**Compito 1:** Secondo l'estratto sulla supervisione psicoanalitica, su che cosa si fonda la formazione psicoanalitica?

**Estratto del testo:**
%%

Gruppi di supervisione

La supervisione: una pratica fondamentale nella formazione alla psicoterapia psicoanalitica

Mariangela Pierantozzi

La formazione psicoanalitica si fonda su un paradosso: la materia e le modalità di trasmissione hanno radici nell’inconscio e formare all’inconscio è un compito difficile, forse impossibile. Ci si rende conto di quanto lo scambio che avviene nella stanza d’analisi, così unico e così particolare, sfugga alla logica di una trasmissione tradizionale.
Jean Luc Donnet ci rammenta che “la risposta più convincente ad una interpretazione risiede solo nel prodursi nel paziente di nuove associazioni”. Cioè la giusta interpretazione è quella che mantiene in moto la macchina analizzante.
Allora come si riesce a divenire, essere e soprattutto restare analisti? La psicoanalisi non si insegna come un sapere qualunque; non si trasmette come un semplice insieme di enunciati, il suo oggetto di studio essendo qualcosa di enigmatico e sfuggente.

%%

**Compito 2:** Trascrivi fedelmente dai dati il tratto che va dalla riga contenente "Gioielli [Gioielli (3 elementi)] (64, 2282)" fino alla riga contenente "[No] (175, 2540)", entrambe comprese.

**Materiale fornito:**
%%

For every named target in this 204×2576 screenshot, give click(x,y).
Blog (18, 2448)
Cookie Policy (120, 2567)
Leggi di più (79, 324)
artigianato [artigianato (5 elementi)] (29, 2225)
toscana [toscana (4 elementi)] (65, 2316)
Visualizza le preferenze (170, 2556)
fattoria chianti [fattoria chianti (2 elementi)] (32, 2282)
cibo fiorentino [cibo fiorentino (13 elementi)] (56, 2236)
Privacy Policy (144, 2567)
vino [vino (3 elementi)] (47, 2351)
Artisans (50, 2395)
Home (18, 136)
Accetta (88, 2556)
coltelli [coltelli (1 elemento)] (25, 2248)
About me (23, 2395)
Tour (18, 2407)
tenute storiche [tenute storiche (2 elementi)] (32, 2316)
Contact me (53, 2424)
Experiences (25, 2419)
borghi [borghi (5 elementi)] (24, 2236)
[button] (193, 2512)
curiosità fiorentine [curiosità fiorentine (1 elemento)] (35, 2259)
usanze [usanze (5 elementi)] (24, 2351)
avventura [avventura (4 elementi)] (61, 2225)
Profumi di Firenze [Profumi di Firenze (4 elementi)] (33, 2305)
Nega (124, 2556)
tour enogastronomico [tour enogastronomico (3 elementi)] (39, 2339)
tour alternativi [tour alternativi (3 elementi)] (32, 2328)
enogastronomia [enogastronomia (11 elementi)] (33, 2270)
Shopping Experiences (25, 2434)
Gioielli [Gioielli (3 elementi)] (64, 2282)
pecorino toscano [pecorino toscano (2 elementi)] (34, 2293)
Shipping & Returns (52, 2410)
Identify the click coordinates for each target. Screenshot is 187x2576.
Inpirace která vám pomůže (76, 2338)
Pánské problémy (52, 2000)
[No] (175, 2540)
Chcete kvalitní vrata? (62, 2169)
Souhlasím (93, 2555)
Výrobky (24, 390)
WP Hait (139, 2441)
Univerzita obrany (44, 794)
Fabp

%%

**Risultato finale 1:** Su un paradosso: la materia e le modalità di trasmissione hanno radici nell'inconscio, e formare all'inconscio è un compito difficile, forse impossibile.

**Risultato finale 2:**
Gioielli [Gioielli (3 elementi)] (64, 2282)
pecorino toscano [pecorino toscano (2 elementi)] (34, 2293)
Shipping & Returns (52, 2410)
Identify the click coordinates for each target. Screenshot is 187x2576.
Inpirace která vám pomůže (76, 2338)
Pánské problémy (52, 2000)
[No] (175, 2540)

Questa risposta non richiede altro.